▶ [Exercise details]:
Reproduce each of the following lines verbatim, keeping every character unchanged.

▶ [Dataset content]:
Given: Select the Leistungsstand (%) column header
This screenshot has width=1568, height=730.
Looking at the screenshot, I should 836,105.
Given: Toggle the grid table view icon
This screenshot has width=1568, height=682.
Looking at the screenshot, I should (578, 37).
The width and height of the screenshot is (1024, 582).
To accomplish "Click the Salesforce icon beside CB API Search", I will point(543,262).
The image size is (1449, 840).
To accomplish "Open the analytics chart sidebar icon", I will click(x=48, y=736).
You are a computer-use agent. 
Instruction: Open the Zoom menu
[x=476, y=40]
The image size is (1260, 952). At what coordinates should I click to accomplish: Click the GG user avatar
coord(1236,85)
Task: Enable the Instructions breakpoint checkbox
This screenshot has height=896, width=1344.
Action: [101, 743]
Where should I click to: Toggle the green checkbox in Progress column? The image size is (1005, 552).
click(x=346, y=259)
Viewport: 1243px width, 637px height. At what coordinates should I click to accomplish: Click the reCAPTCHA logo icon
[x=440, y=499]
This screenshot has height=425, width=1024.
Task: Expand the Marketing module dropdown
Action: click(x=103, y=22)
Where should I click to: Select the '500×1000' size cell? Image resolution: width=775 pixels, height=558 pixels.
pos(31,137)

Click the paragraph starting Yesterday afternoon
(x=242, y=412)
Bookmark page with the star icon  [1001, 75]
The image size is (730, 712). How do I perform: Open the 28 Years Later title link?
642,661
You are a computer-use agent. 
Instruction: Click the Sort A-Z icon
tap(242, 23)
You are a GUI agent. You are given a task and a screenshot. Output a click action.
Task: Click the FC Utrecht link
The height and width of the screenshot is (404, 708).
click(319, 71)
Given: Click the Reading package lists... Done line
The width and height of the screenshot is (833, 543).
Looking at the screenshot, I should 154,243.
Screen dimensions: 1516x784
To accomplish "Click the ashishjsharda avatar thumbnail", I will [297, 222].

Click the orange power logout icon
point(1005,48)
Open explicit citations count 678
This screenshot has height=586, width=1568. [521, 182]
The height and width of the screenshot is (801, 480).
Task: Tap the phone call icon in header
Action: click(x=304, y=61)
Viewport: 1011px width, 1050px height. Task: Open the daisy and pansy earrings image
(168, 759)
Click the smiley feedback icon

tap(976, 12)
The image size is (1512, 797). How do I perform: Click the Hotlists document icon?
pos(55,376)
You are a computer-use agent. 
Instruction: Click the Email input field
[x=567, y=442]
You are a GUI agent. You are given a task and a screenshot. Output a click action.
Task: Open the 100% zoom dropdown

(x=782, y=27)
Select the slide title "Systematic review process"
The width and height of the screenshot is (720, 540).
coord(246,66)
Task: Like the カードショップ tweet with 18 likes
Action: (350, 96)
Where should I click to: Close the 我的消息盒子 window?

▶ [Complete response]:
Given: Select the Leistungsstand (%) column header
This screenshot has width=1568, height=730.
Looking at the screenshot, I should 836,105.
Given: Toggle the grid table view icon
This screenshot has width=1568, height=682.
Looking at the screenshot, I should (578, 37).
The width and height of the screenshot is (1024, 582).
To accomplish "Click the Salesforce icon beside CB API Search", I will point(543,262).
The image size is (1449, 840).
To accomplish "Open the analytics chart sidebar icon", I will click(x=48, y=736).
You are a computer-use agent. 
Instruction: Open the Zoom menu
[x=476, y=40]
The image size is (1260, 952). At what coordinates should I click to accomplish: Click the GG user avatar
coord(1236,85)
Task: Enable the Instructions breakpoint checkbox
This screenshot has height=896, width=1344.
Action: [101, 743]
Where should I click to: Toggle the green checkbox in Progress column? The image size is (1005, 552).
click(x=346, y=259)
Viewport: 1243px width, 637px height. At what coordinates should I click to accomplish: Click the reCAPTCHA logo icon
[x=440, y=499]
This screenshot has height=425, width=1024.
Task: Expand the Marketing module dropdown
Action: click(x=103, y=22)
Where should I click to: Select the '500×1000' size cell? Image resolution: width=775 pixels, height=558 pixels.
pos(31,137)

Click the paragraph starting Yesterday afternoon
(x=242, y=412)
Bookmark page with the star icon  [1001, 75]
The image size is (730, 712). How do I perform: Open the 28 Years Later title link?
642,661
You are a computer-use agent. 
Instruction: Click the Sort A-Z icon
tap(242, 23)
You are a GUI agent. You are given a task and a screenshot. Output a click action.
Task: Click the FC Utrecht link
The height and width of the screenshot is (404, 708).
click(319, 71)
Given: Click the Reading package lists... Done line
The width and height of the screenshot is (833, 543).
Looking at the screenshot, I should 154,243.
Screen dimensions: 1516x784
To accomplish "Click the ashishjsharda avatar thumbnail", I will [297, 222].

Click the orange power logout icon
point(1005,48)
Open explicit citations count 678
This screenshot has height=586, width=1568. [521, 182]
The height and width of the screenshot is (801, 480).
Task: Tap the phone call icon in header
Action: click(x=304, y=61)
Viewport: 1011px width, 1050px height. Task: Open the daisy and pansy earrings image
(168, 759)
Click the smiley feedback icon

tap(976, 12)
The image size is (1512, 797). How do I perform: Click the Hotlists document icon?
pos(55,376)
You are a computer-use agent. 
Instruction: Click the Email input field
[x=567, y=442]
You are a GUI agent. You are given a task and a screenshot. Output a click action.
Task: Open the 100% zoom dropdown

(x=782, y=27)
Select the slide title "Systematic review process"
The width and height of the screenshot is (720, 540).
coord(246,66)
Task: Like the カードショップ tweet with 18 likes
Action: (350, 96)
Where should I click to: Close the 我的消息盒子 window?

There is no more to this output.